Beginnings The Colorado River passes through a canyon in Kremmling, Colorado—55 miles west of the headwaters in Rocky Mountain National Park. © Rory Doyle

Here in the Kawuneeche Valley, on the west side of Rocky Mountain National Park, the Colorado River does not yet roar. It’s a trickle, a thin ribbon of water running down a wide, hollow notch in the Rockies. The sedges are turning yellow, a sign of the coming autumn, and lodgepole pines mark the rise of the Never Summer Mountains to the west.

“This is an iconic landscape,” says Jennifer Wellman, The Nature Conservancy’s freshwater project director for Northwest Colorado. But it’s more than that: The Colorado River provides half the water for Colorado’s Front Range and serves more than 40 million people on the west side of the Continental Divide.

The first part surprises me most, since Denver and the Front Range corridor lie beyond the Colorado River watershed. But Wellman points up to a horizontal gash cutting through the forest—a frontier-era canal that reroutes water from one of the headwater streams and sends it east. Grand Ditch, as it’s called, is a symbolic bit of infrastructure: The Colorado River is diverted before it really begins.

A view from above shows people on yellow tubes floating down the Yampa River.
Float On Tubers drifting down the Yampa River near Steamboat Springs, Colorado, enjoy the last major freeflowing tributary of the Colorado River. © Rory Doyle
Tubers make their way down the Yampa River while restaurant-goers watch along the banks in Steamboat Springs, Colorado on July 8, 2024.
Fun in the Sun Restaurant patrons in Steamboat Springs, Colorado, watch tubers float along the Yampa River, a beloved summer tradition in the town nicknamed “Ski Town, U.S.A.” © Rory Doyle

And while it may not be the continent’s longest river, or occupy its largest watershed, it is the lifeblood of the Southwest.

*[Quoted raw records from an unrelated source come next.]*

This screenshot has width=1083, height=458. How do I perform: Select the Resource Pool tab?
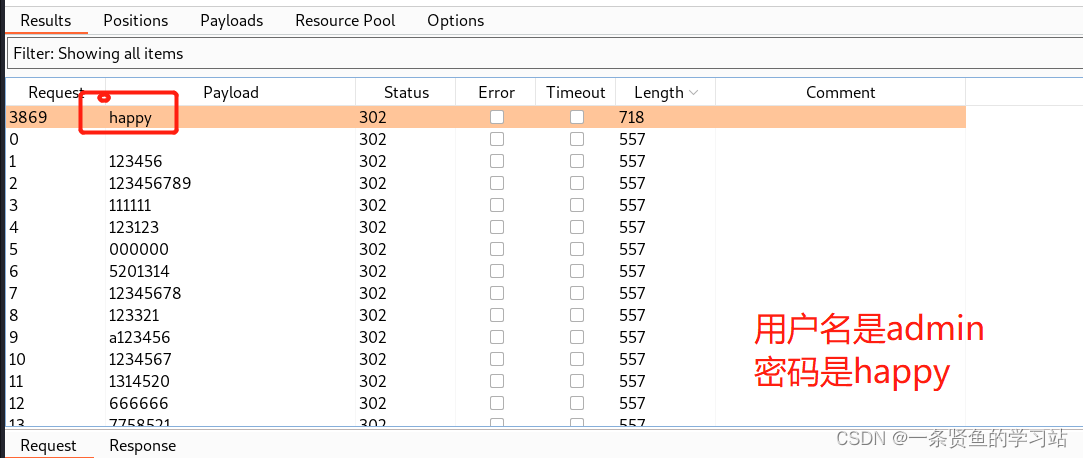coord(345,21)
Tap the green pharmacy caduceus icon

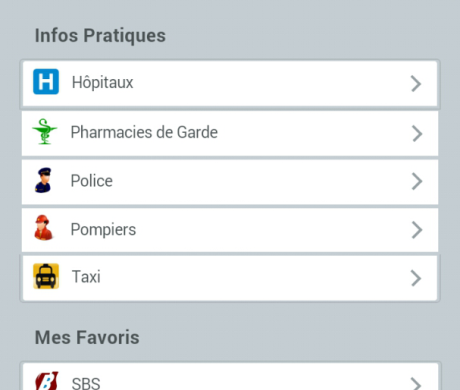45,131
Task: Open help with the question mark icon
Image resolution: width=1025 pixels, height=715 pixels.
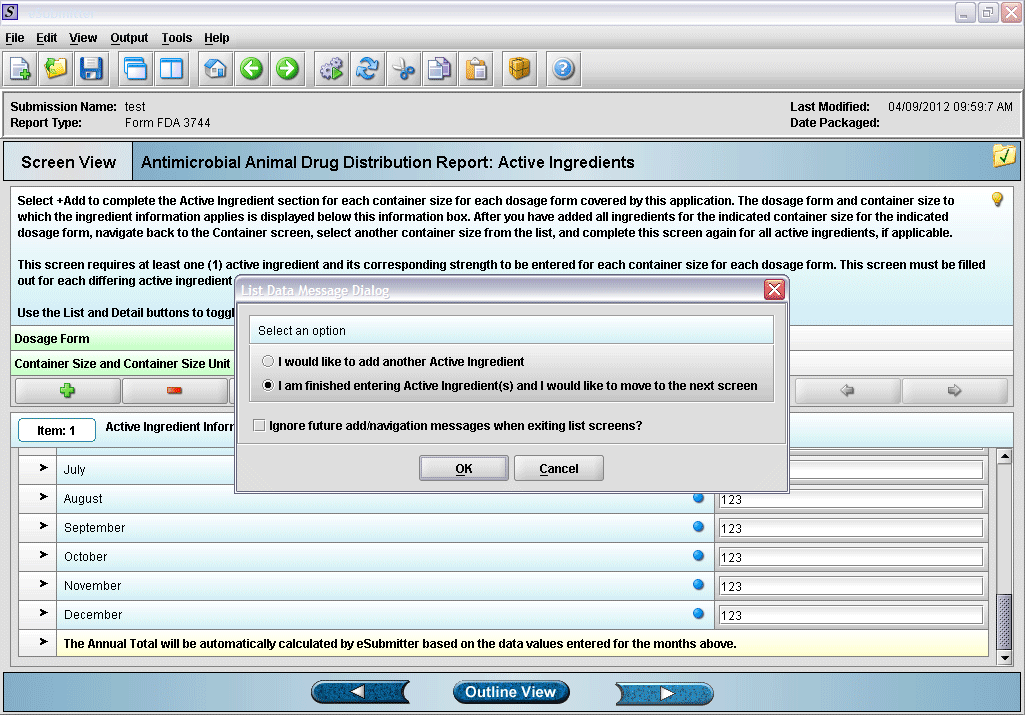Action: pos(563,69)
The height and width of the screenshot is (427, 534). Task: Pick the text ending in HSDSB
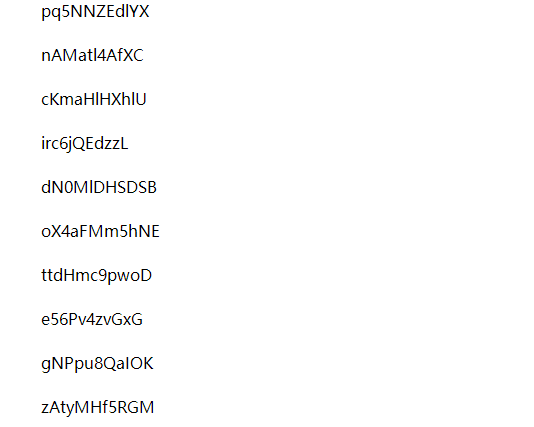tap(99, 187)
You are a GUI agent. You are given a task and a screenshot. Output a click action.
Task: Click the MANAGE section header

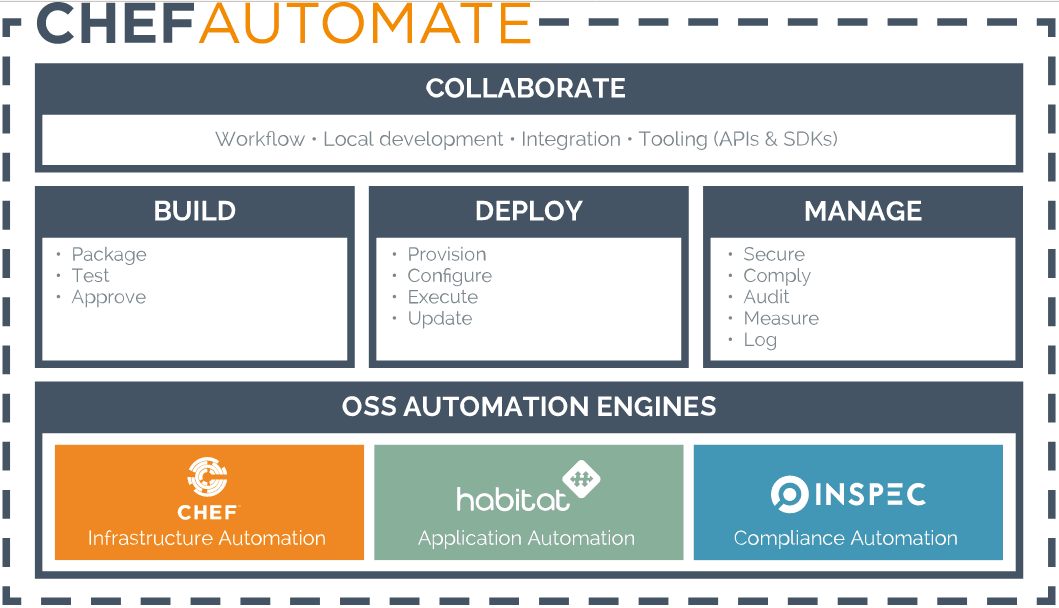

Part of the mystique of this river system is its austere aesthetic across most of the Lower Basin. The water is a rare flash of vitality in an arid land. People have had to divvy up the water in order to survive—most famously with the Colorado River Compact, which allocated the river’s limited supply to seven states across the basin. Grand Ditch is just the first of a thousand cuts along the river’s 1,500-mile course. A sprawling network of pumps and diversions helps the water reach far beyond its natural geography: It irrigates ranchlands in Wyoming’s Green River Valley, fills swimming pools in Phoenix and flows from kitchen taps in Los Angeles, 300 miles from the river’s path.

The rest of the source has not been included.